Pervasive Developmental Disorders (PDD)

What are Pervasive Developmental Disorders? 


Pervasive Developmental Disorders (PDD) are classified by delays in socialization and communication skills. Signs of Pervasive Developmental Disorder can vary with each case.  They can be noticed as early as infancy, but are usually more prominent by ages two or three. Some infants later diagnosed with Pervasive Developmental Disorder have a lack of interest in, or rejection of, physical contact and are sometimes described as “unaffectionate” by their parents.

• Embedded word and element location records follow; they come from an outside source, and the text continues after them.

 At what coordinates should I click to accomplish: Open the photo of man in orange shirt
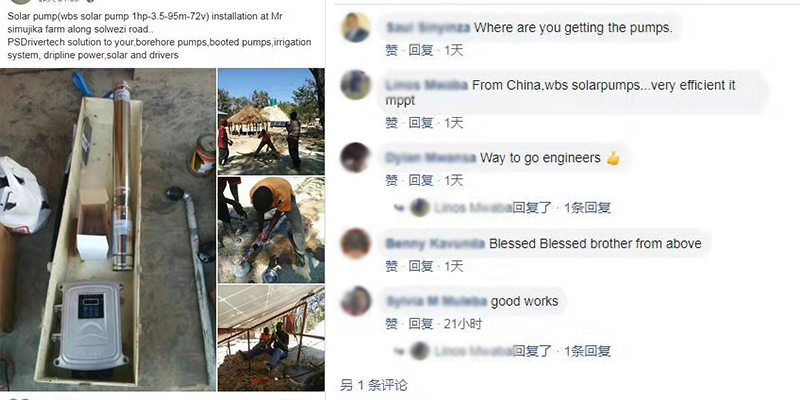coord(271,230)
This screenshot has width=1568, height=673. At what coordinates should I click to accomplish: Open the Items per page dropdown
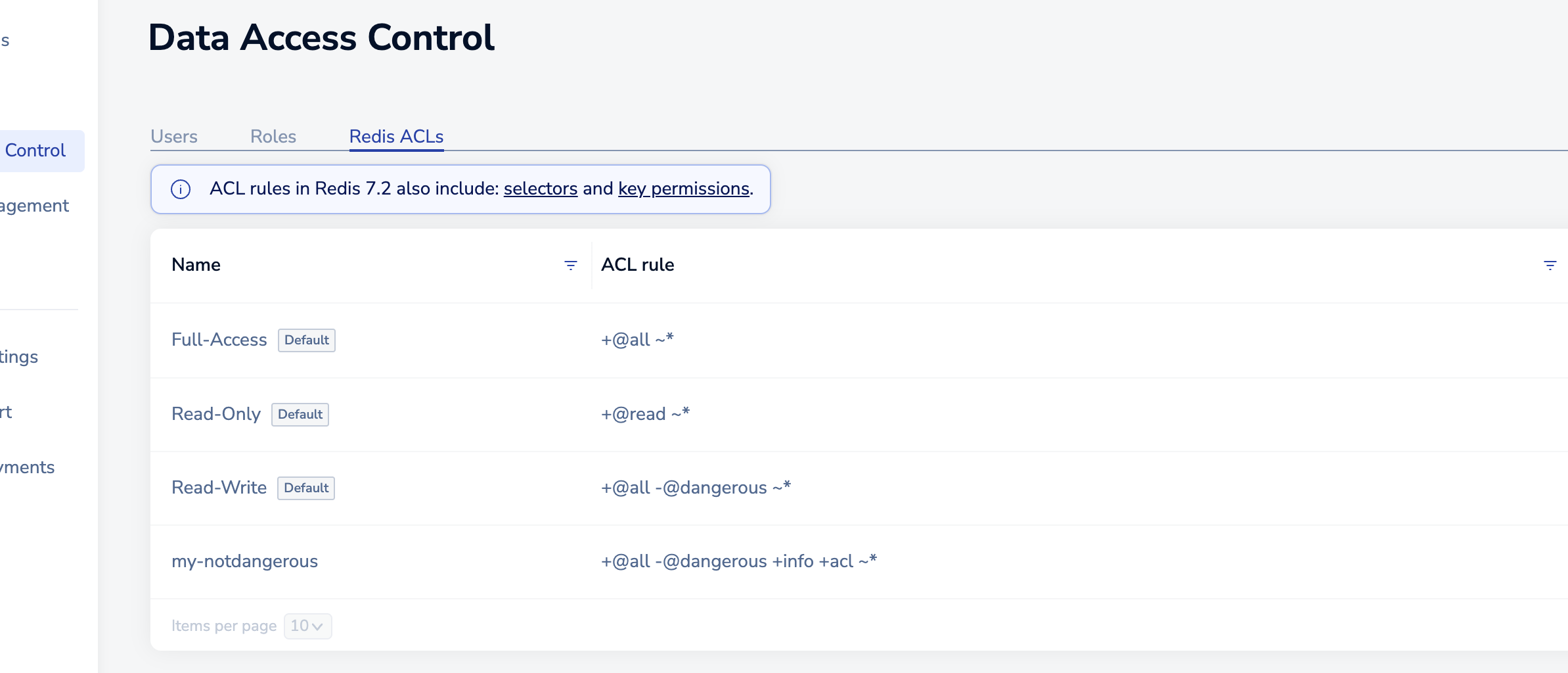(307, 626)
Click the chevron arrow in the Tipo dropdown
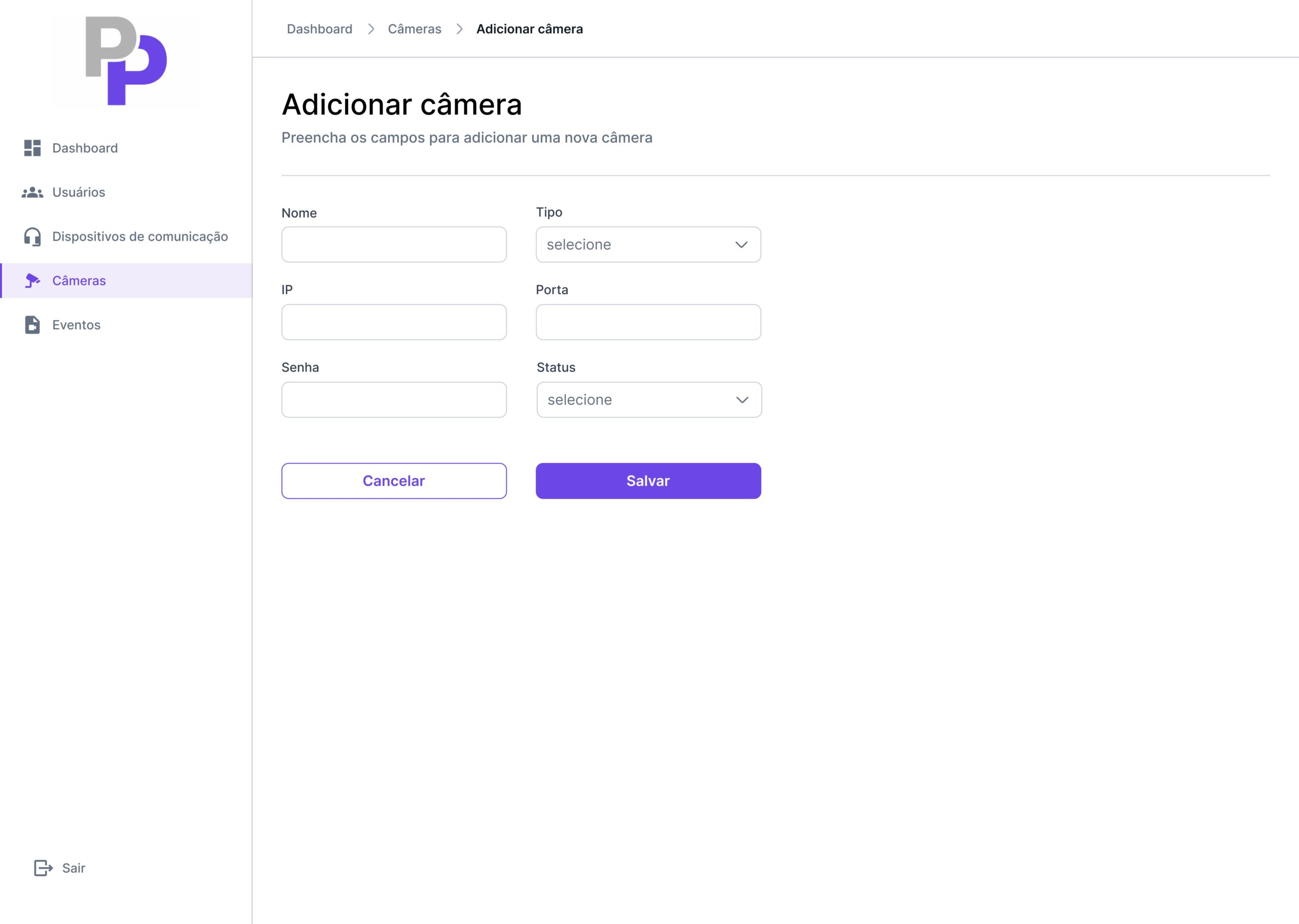Image resolution: width=1299 pixels, height=924 pixels. coord(741,245)
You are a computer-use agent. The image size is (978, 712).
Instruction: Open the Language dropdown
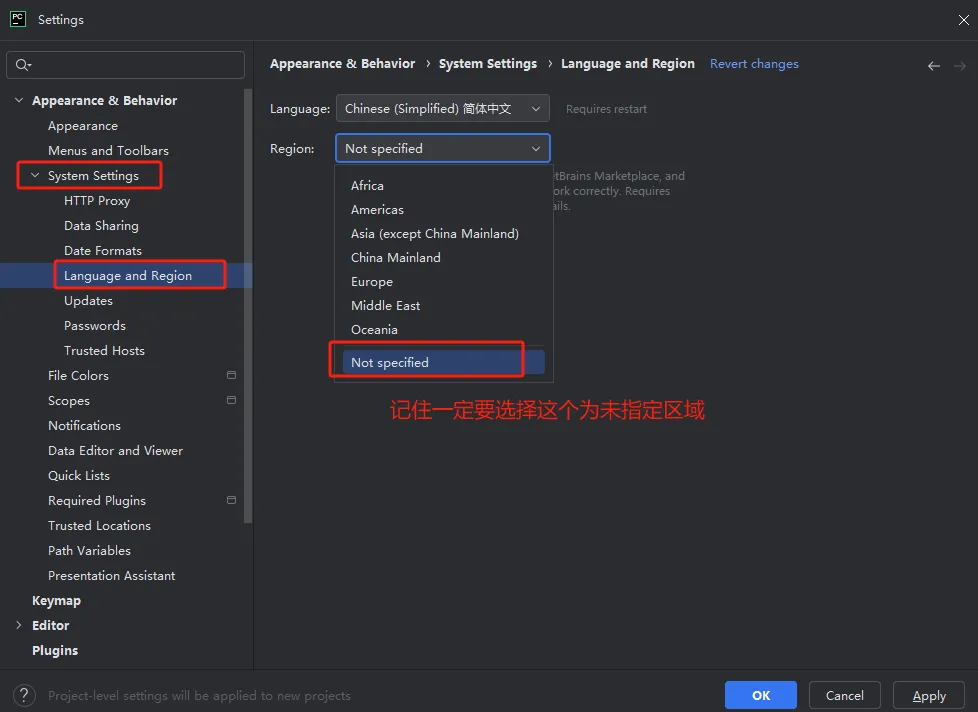coord(441,109)
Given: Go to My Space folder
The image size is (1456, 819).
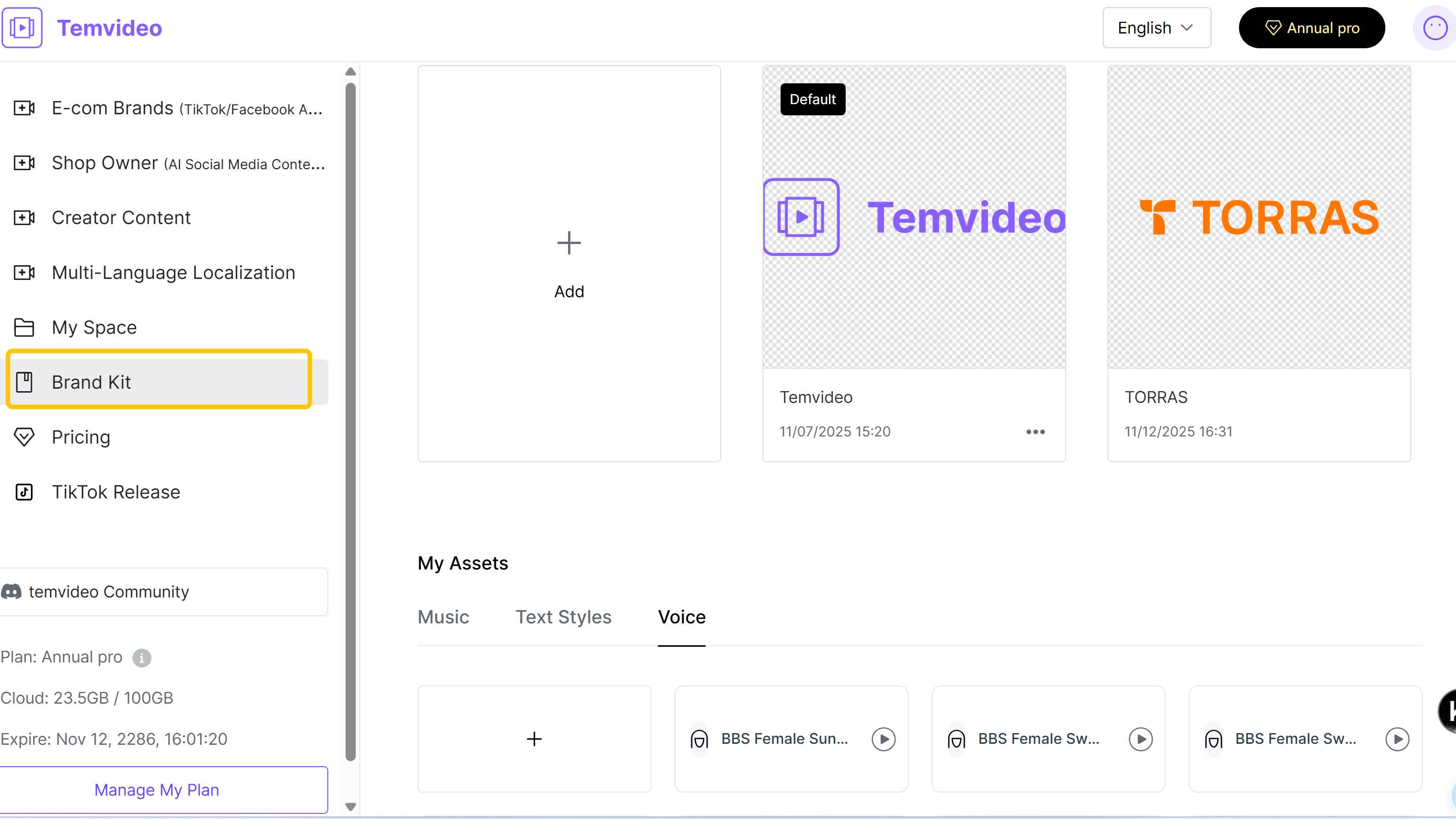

There are usually communication delays in children with Pervasive Developmental Disorder.  They have delays with using and understanding language.  Even if the child understands language, he or she may not use it to communicate with others.  He or she may also repeat words or phrases over and over.

Socialization is also delayed with children with Pervasive Developmental Disorder.  Children with Pervasive Developmental Disorder often have trouble relating to and interacting with others, and they typically have a more difficult time developing friendships with their peers.

These disorders fall within the Autism Spectrum, and in many cases are used synonymously with Autism. There are however, additional disorders that are classified as Pervasive Developmental Disorders that are similar in some ways, yet different.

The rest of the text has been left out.